The other day I had an opportunity to consider the iterator requirements for the basic sorting algorithms. The basic O(N²) ones are fairly straightforward.

  • Bubble sort - 2 forward iterators will do nicely, one dragging after the other.
  • Insertion sort - 2 bidirectional iterators will do. One for the out-of-order element, one for the insertion point.
  • Selection sort - A little bit trickier but forward iterators can do the trick.

Quicksort

The introsort_loop in std::sort (as in the gnu standard library/ hp(1994) / silicon graphics(1996) ) requires it to be random_access.
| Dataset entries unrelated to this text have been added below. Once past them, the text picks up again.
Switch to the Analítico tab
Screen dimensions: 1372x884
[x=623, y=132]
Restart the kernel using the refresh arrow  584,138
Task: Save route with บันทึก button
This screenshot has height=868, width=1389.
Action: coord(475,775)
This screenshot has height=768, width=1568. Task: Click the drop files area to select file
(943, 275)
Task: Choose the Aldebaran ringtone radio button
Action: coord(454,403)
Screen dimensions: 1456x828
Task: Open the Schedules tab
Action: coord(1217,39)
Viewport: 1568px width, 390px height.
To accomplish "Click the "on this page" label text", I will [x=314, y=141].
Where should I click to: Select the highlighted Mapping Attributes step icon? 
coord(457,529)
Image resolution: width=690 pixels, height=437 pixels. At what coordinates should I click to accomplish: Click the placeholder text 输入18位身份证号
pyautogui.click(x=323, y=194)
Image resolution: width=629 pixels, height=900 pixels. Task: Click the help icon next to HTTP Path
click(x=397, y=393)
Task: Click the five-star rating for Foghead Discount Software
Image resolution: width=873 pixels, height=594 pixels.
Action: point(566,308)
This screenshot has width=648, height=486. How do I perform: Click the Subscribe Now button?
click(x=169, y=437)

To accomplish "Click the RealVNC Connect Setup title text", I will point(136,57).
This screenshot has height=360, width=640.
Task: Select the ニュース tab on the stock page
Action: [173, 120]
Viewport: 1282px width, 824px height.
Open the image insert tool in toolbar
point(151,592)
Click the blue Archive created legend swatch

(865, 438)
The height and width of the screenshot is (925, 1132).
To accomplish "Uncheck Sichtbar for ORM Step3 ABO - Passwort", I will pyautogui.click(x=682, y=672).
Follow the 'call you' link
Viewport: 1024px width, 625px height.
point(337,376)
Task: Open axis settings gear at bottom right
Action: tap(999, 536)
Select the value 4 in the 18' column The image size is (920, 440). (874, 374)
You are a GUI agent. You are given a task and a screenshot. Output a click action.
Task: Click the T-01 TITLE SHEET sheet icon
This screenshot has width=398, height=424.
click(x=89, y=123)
__introsort_loop(_RandomAccessIterator __first,
         _RandomAccessIterator __last,
         _Size __depth_limit, _Compare __comp)

As I have come to expect.

Now upon closer inspection I cant find the real reason to require this for quicksort. The only thing that explicitly requires random_access_iterators is the std::__median call that requires the middle element to be calculated. The regular, vanilla quicksort does not calculate the median.

The partitioning consists of a check

 if (!(__first < __last))
    return __first;

Not really a useful check for bidirectionals. However one should be able to replace this with a check in the previous partitioning travel (from left to right/ right to left) with a simple condition of

if ( __first == __last ) this_partitioning_is_done = true;

Is it possible to implement quicksort fairly efficiently using only bidirectional iterators? The recursive depth can still be guarded.

NB. I have yet not attempted an actual implementation.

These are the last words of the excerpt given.